WeeklyWorker

20.06.1996

Philosophical limitations

Phil Sharpe of the Trotskyist Unity Group makes some initial comments on István Mészáros’s latest work, Beyond Capital (Merlin Press 1995)

Mészáros’s work, Beyond Capital, elaborates an ontology that extends the theoretical gains of the Left Communists and Left Opposition about the importance of an internationalist strategic perspective. The structural determinations of capital-labour relations are global, and so the main problem for any emerging national dictatorship of the proletariat is that the revolution will remain political. It can displace and overthrow the rule of the capitalists, but the hegemony of capital remains within the relations of production. Social revolution as the organisation of production by the cooperative association of producers cannot be realised on a national scale.

Kautsky had the idealist illusion that the national development of the productive forces in socialised terms, together with bourgeois democracy, equals the objective basis for socialism. This perspective puts an ontological closure onto the problem of the domination of capital on an international scale, and so a particular high level of economic development is no guarantee of socialism.

The Bolsheviks’ strategic perspective of uneven development facilitated the political success of a national dictatorship of the proletariat, but it did not provide a wider political basis for the objective success of social revolution through international revolution. Neither did the strategy of political revolution to overthrow the Stalinist bureaucracy face up to this question as to what constitutes the objective possibility for social revolution.

With this theoretical ontological model, Mészáros is able to identify the problems of utopian socialism within the attempt to build the national dictatorship of the proletariat, and so equate politics with the economic victory of socialism in one country.

However his strategic perspective still contains its own form of idealist ideological limitations in that he effectively opposes the importance of building a revolutionary party. Instead he perpetuates the illusions of economism, in that spontaneous struggles - the possibility for mass communist consciousness - will somehow generate a scientific socialist political culture. The role of existing scientific socialists is to act as an external philosophical subject which is able to link the structural crisis of capitalism with an inexorable potential telos for revolutionary struggle.

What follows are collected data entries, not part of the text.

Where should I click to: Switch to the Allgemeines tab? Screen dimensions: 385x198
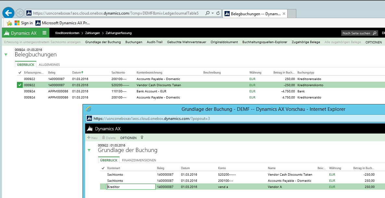point(49,64)
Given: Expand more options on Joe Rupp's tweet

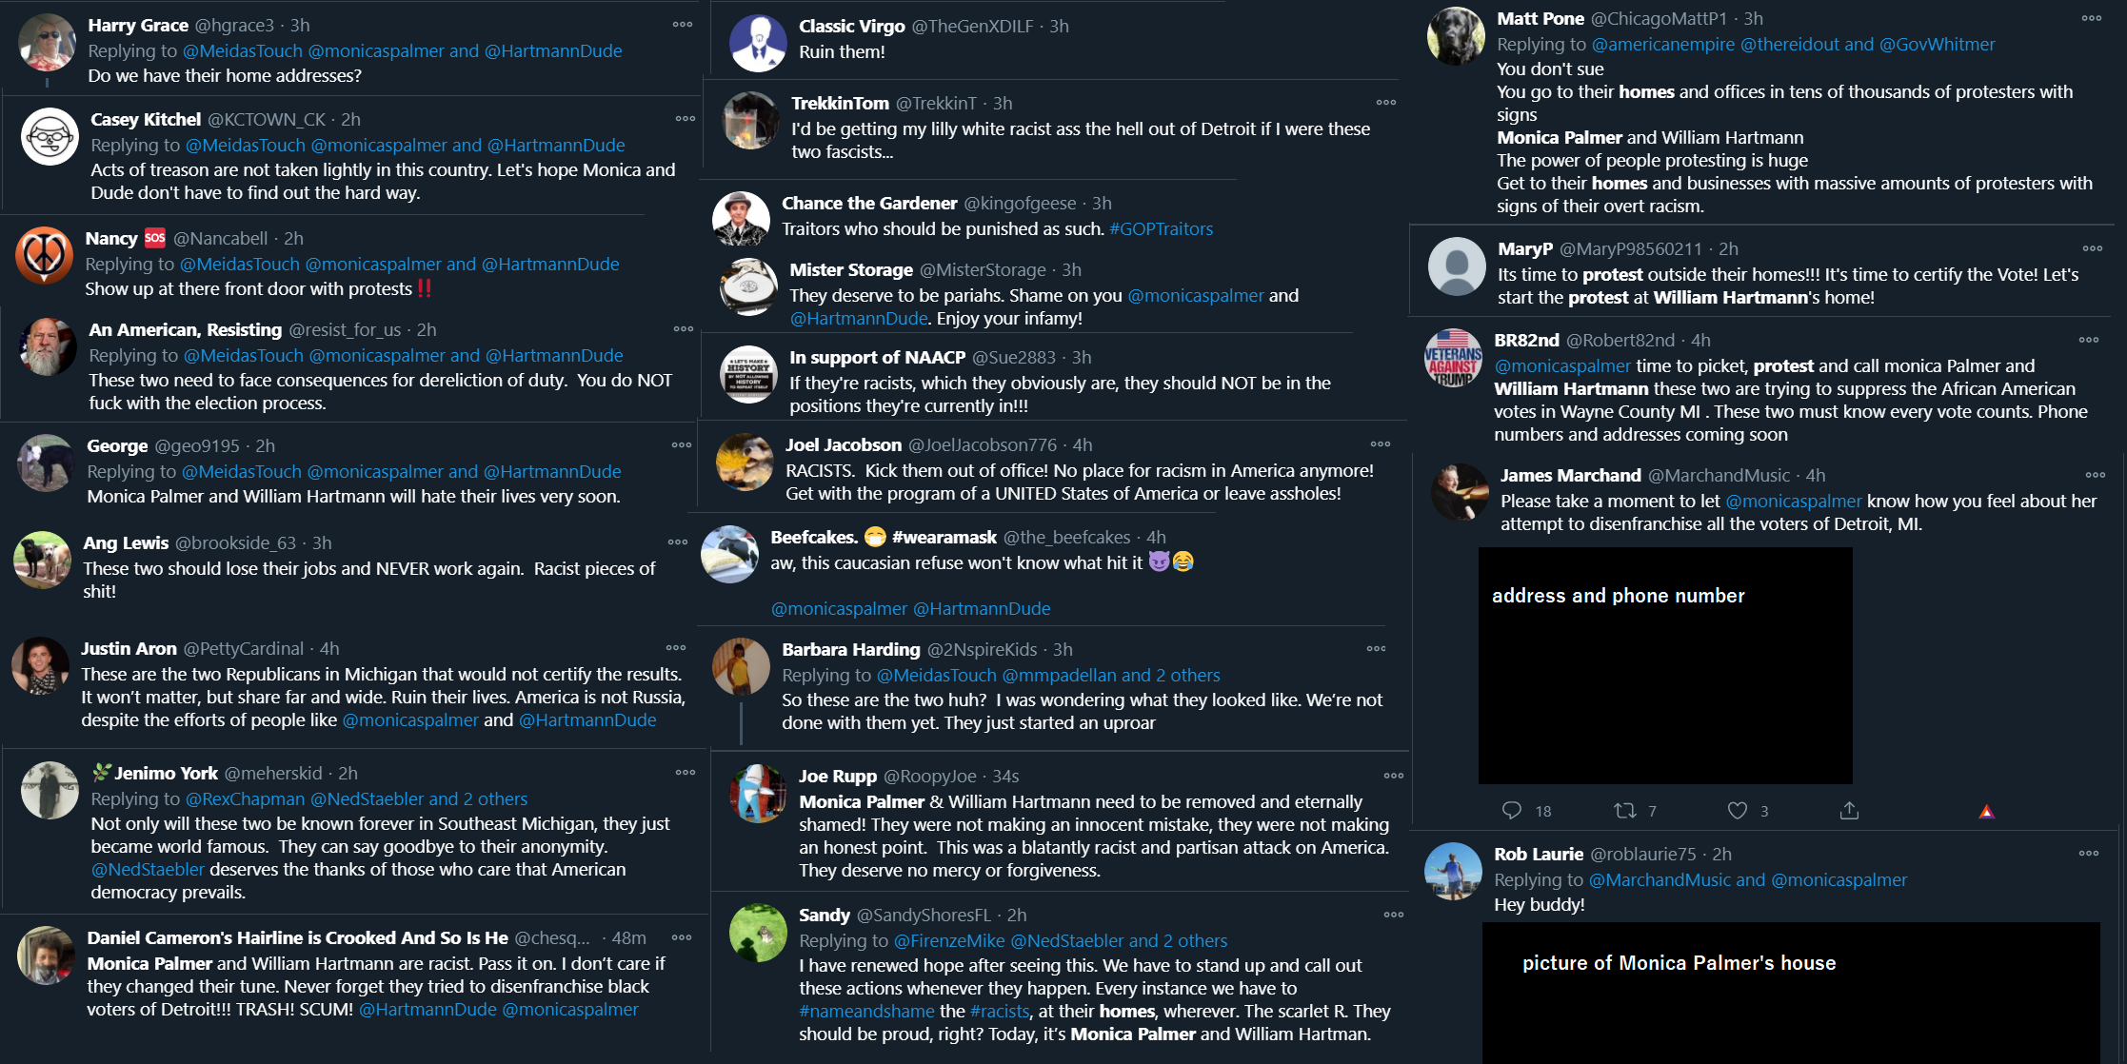Looking at the screenshot, I should [x=1394, y=776].
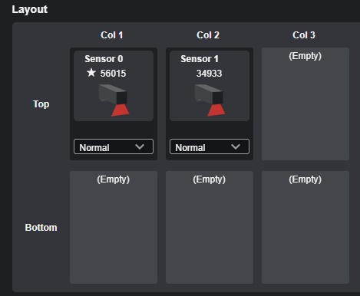Image resolution: width=360 pixels, height=296 pixels.
Task: Click the Sensor 0 red laser beam
Action: point(121,110)
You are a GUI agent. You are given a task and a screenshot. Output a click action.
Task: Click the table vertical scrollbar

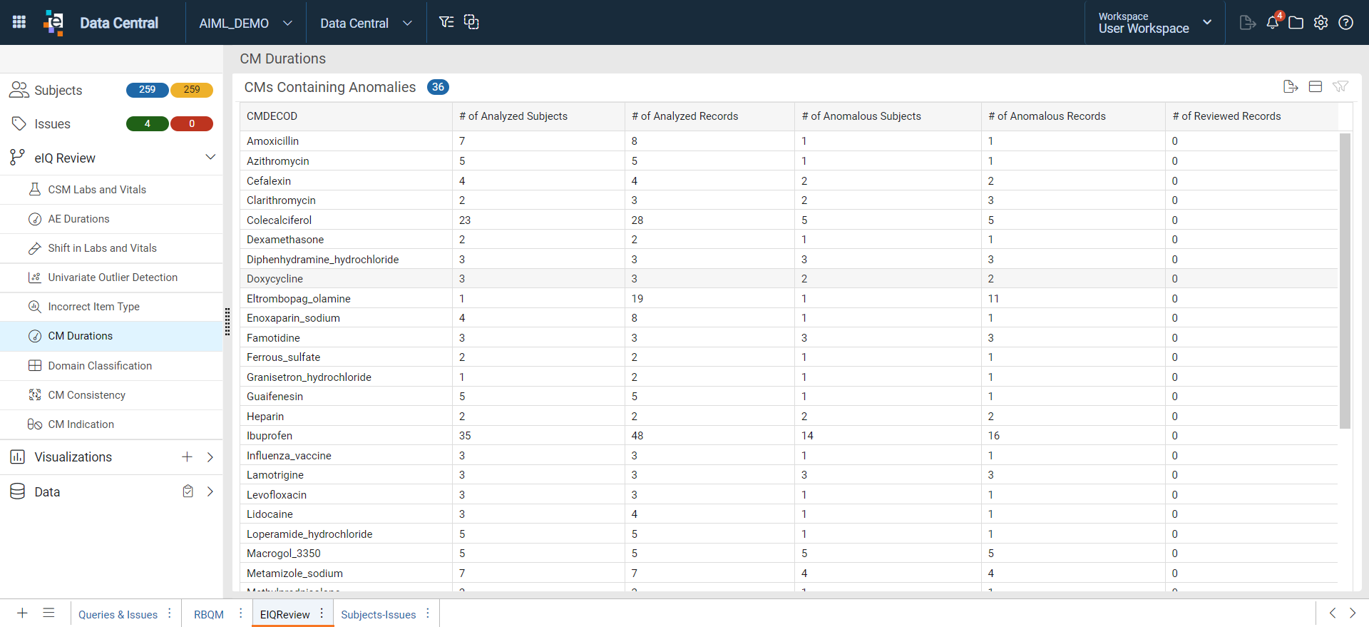click(1345, 280)
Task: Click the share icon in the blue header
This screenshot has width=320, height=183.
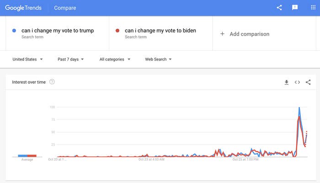Action: click(279, 8)
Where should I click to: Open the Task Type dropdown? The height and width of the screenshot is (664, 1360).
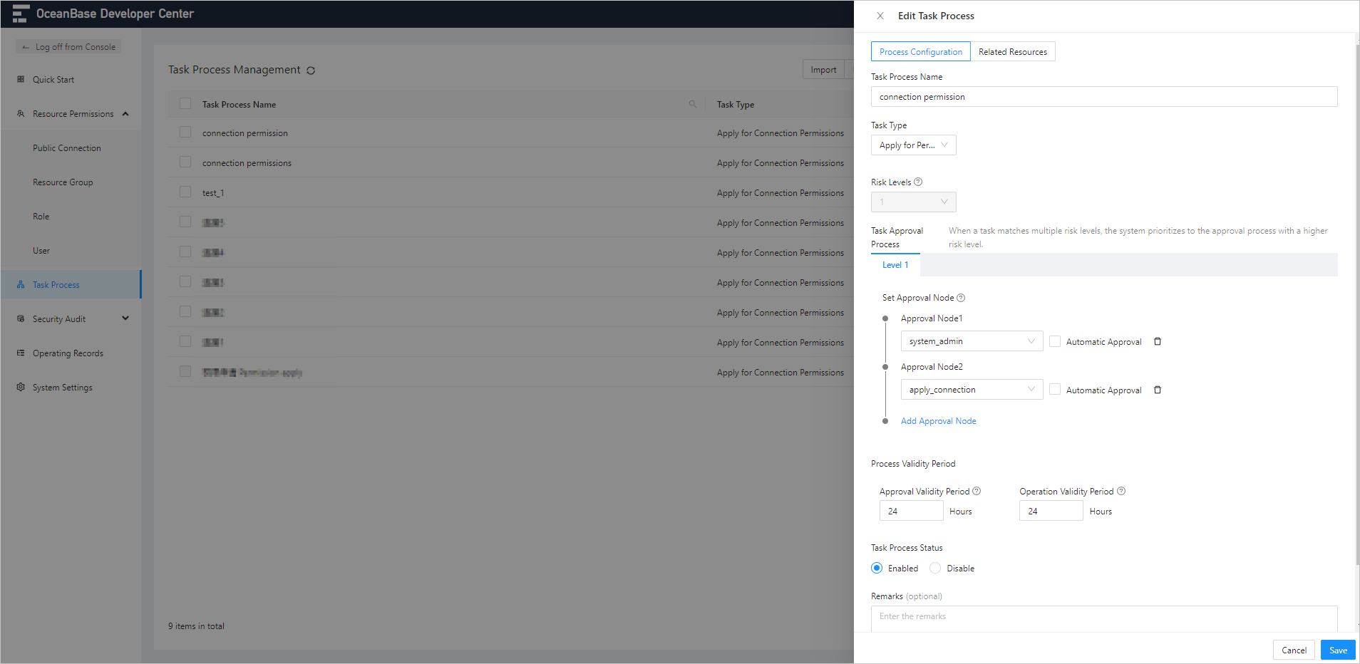(x=913, y=145)
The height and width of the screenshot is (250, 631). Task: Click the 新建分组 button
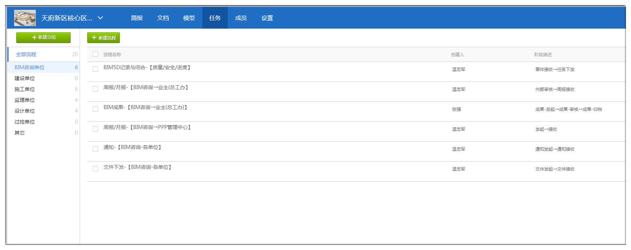pyautogui.click(x=43, y=37)
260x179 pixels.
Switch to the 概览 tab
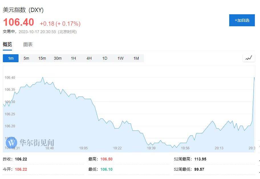coord(7,45)
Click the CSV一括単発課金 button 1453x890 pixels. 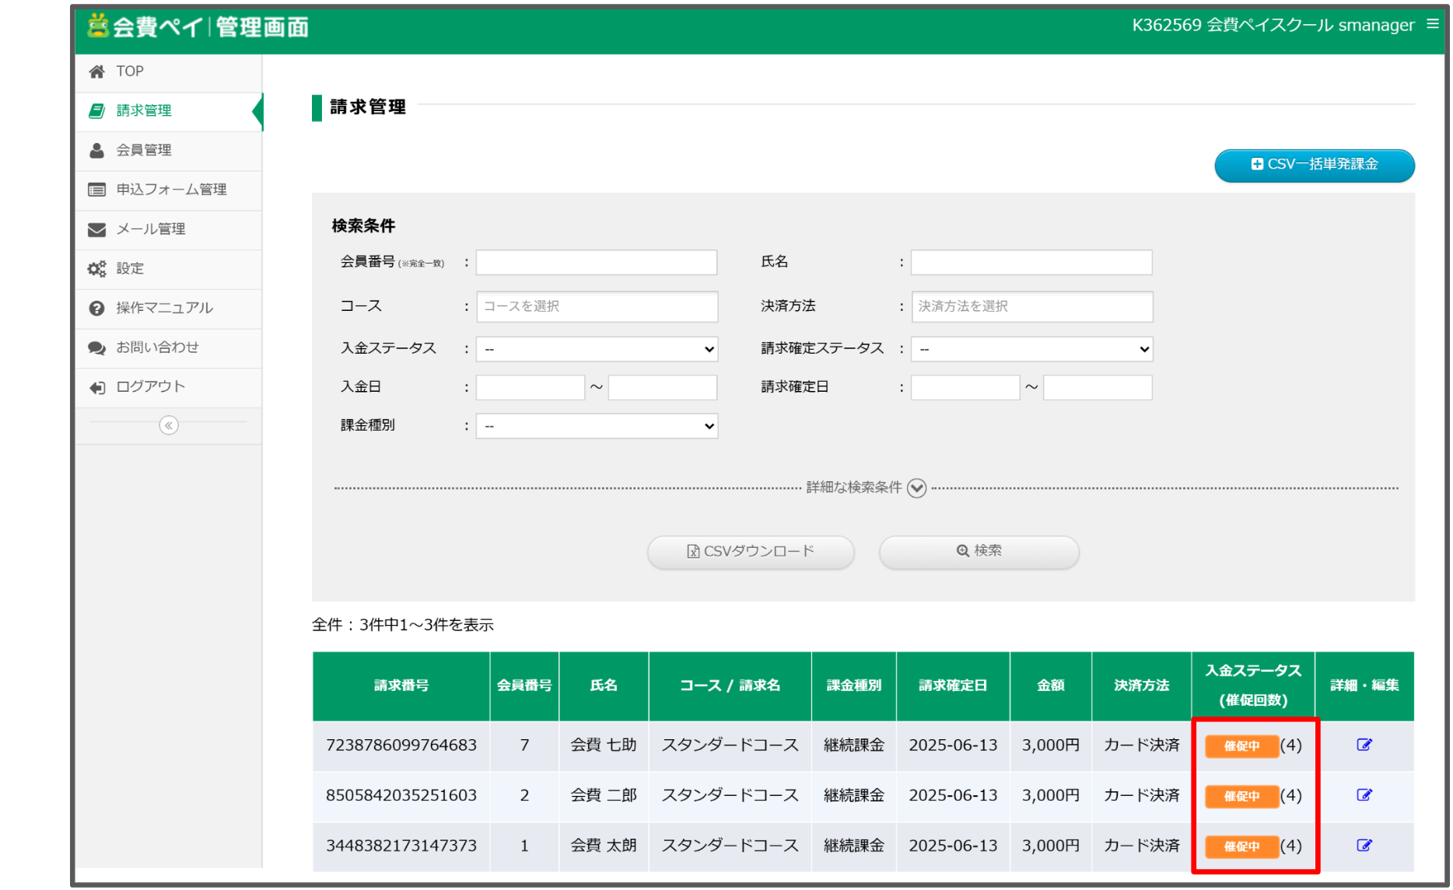coord(1314,165)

The increasingly generalised crisis of capitalism, with only a limited basis for reforms, and with the transformation of social democracy into bourgeois organisations, means that, as capital still depends upon labour for its operation, it is increasingly vulnerable to oppositional actions by labour. This represents the objective context to conceive of mass communist consciousness, and of defensive struggles becoming increasingly offensive and revolutionary in character, without the crucial role of a revolutionary party organised on the theoretical basis of scientific socialism.

To Mészáros Leninism represents utopian socialism, but his argument against Leninism is argued in terms of a crude identity of the economic class character of the proletariat with oppositional political activity, and so his strategy acquires catastrophist and fatalistic imperatives connected to the spontaneous power and ‘logic’ of class struggle.

Significantly, Workers Power, who fetishise spontaneity, are the most appreciative of the idealist aspects of his strategy rather than its scientific content. The scientific absence from Mészáros’s work is the concept of cultural revolution as the necessary first stage of a non-teleologically defined prospect of international proletarian revolution.